Science week

Hmmm… perhaps I should have wished for that time machine after all. I keep missing deadlines for the Science Week thing.

Today’s question is “What invention has helpd you most with your working life”

As my job centres on computing and computery things many people would expect me to say “the computer” or “d’Internet”. But Babbage’s calculating engine and its descendants are just fripperies when compared to other inventions that I might mention.

Booze is another possiblity, given its ability to unlock creative thought processes so that complex problems fall away in a “moment of clarity”. But I suspect that , overall, it may have hindered me more than helped given the fuzzy headed hangovers and general making a tit of myself at Christmas Parties when I was a younger man (ie up to last Christmas).

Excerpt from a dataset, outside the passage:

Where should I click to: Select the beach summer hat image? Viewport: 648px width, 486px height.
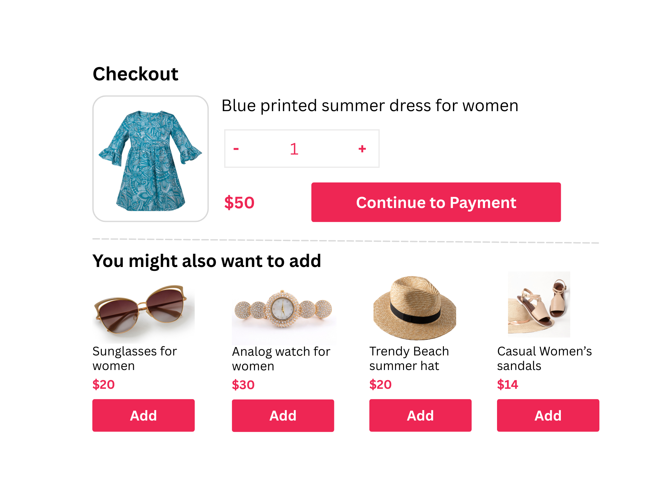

However, when I think about the nature of my job and my working life since mid-way through college, I realise that the majority (if not all) of my career has dealt with clearly defining and structuring problems in a way that results in clearly defined and structured solutions becoming possible. Take away my computer and I can still do that. Take away my booze and I can still do that, but I’ll have a much more muted celebration afterwards (“yippee, mine’s a tea please”). Ultimately my career has been about structure and communication.

To that end I’d like to nominate a combination invention… the dry-wipe whiteboard and the non-permanent marker. With these I can

  • do complex analysis of problems
  • define project structures
  • prioritise work plans for my team
  • diagram for my Masters students the complex set of transactions that resulted in the collapse of enron
  • Map root causes of process failures
  • Draw funny faces
  • Write project acronyms or codenames that will never see the light of day, but which everyone in the meeting finds hilarious
  • and so many more…

And then when I’m done or when I find we’ve gone down a dead end I can just wipe the whole lot off. When I have a notes worth doing something with they can then be transcribed to Word, MSProject or PowerPoint and a fully formed idea can then be communicated to others.

Also, I must not forget the smell of the markers.

A close second place would be flipcharts and post-it notes, for similar but less ecologically friendly reasons.

Yes, there are lovely technologies out there that I could nominate. However most of them simply technologise the type of creative process that can be had with a humble whiteboard and marker.

Just for the LOVE of GOD and ALL THAT IS FRICKIN’ HOLY please don’t use permanent markers on the whiteboard. People who do should be shot, treated with the best medical care until they are able to stand up again and then be shot a second time.